The silent girl nodded. The people around bowed to Chrístõ,
recognising that he was an even greater man than the one who ruled them.
“Right, then I’m leaving. For now. I’ll be checking
up from time to time. I am quite sure the mental connection between us
will remain, Braxietel. We ARE both chosen by Rassilon. There is that
to bind us, even if we are in no other way alike. I can return here if
I choose, and I will. But for now….”
He stood apart from them all and smiled as yet another Earth cultural
reference floated into his mind. He clicked the heels of his shoes and
whispered to himself.
“There’s no place like home. There’s no place like home….”
He woke to feel a cool hand upon his brow and a familiar voice calling
his name. He opened his eyes and saw the moulded plaster ceiling of his
bedroom in the house where he was born, on the southern plain of Gallifrey.
“I’m home,” he said.
“Yes, you are,” his father told him. “I’m not
sure how. You frightened your stepmother out of her wits by materialising
in the middle of the white drawing room and then promptly fainting.”
“The white drawing room.” Chrístõ smiled. “My
mother’s favourite room in the house. There really is no place like
home.”
“Ah, you were snatched away by a tornado and taken to Oz,”
his father said. He recognised the literary allusion to.
“Nowhere that interesting,” Chrístõ answered.
“If I’d woken aboard the ship I’d have thought it was
a dream but since I’m here it must have really happened.”
He explained it all to his father, who listened carefully and nodded in
understanding.
“Degea Braxietel went missing, presumed dead about the time that
Chrístõ dracœfire, your great grandfather, was slaying
dragons. History has always been vague about what happened to him. I think
it might as well stay that way. There’s no sense in opening up old
wounds of that sort, and we definitely don’t need some ambitious
Time Lords thinking there is a way they can become immortal.”
“I don’t think it would them do any good,” Chrístõ
said. “I think the power only works within the nebula. I feel…
quite ordinary now. I certainly can’t fly.”
“Good,” his father said. “Rassilon imposed limitations
on our power for sound reasons. Let’s keep it that way.” He
smiled warmly at his son. “You weren’t tempted by what he
had to offer?”
“Tempted by what? He was a lonely man who found no real satisfaction
in his omnipotence. The only thing he had that I don’t…. when
all is said and done… was immortality. And that that didn’t
tempt me at all. What use would it be? I have thirteen long lives ahead
of me. I’ll already outlive everyone I love. What would I do with
immortality?”
“Good answer, my son,” Chrístõ Mian de Lœngbærrow
told his heir. “A very good answer. Now come and have something
to eat, spend a little precious time with me and Valena and your little
brother who was ecstatic to learn that you had come home unexpectedly.
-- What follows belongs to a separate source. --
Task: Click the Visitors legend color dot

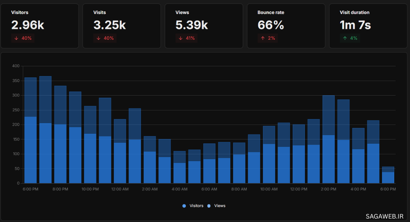Action: (x=184, y=206)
And then we’ll get you back to that ship before anyone knows you’re
gone. That’s a power we can certainly take advantage of.”
That brief respite in the bosom of his Gallifreyan family was enough to
drive away any lingering doubts about what had taken place between him
and Degea Braxietel. When he was ready he hugged his half-brother and
promised to see him again soon, then he boarded his father’s TARDIS.
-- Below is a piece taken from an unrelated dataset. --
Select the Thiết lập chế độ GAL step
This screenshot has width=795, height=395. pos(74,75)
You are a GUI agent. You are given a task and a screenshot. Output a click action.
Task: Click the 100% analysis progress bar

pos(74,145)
A half an hour later he emerged from a ‘linen room’ directly
opposite his cabin aboard the SS Harlan Ellison. He said farewell to his
father and quickly stepped inside the room where Julia was still sleeping.
The clock by the bedside indicated that a mere ten minutes had passed
since he went into the console room and this strange episode had begun.
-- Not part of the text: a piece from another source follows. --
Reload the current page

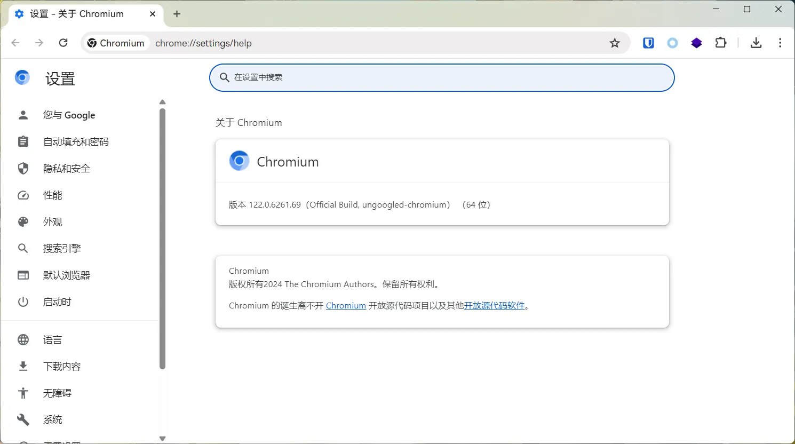tap(63, 43)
“Hey, where have you been?” Julia asked as he undressed as
quietly as he could and slipped into the bed. “I woke and you were
gone.”
“Even Time Lords sometimes have to get up in the night to visit
the bathroom,” he answered. He turned and embraced her warm body
and kissed her gently. “Let’s get back to sleep. The alarm
will be going off before you know it.”
Julia sighed softly and snuggled close to him. Chrístõ sighed,
too, and gave a charitable thought to that other Child of Rassilon who
had so much less to look forward to than he had.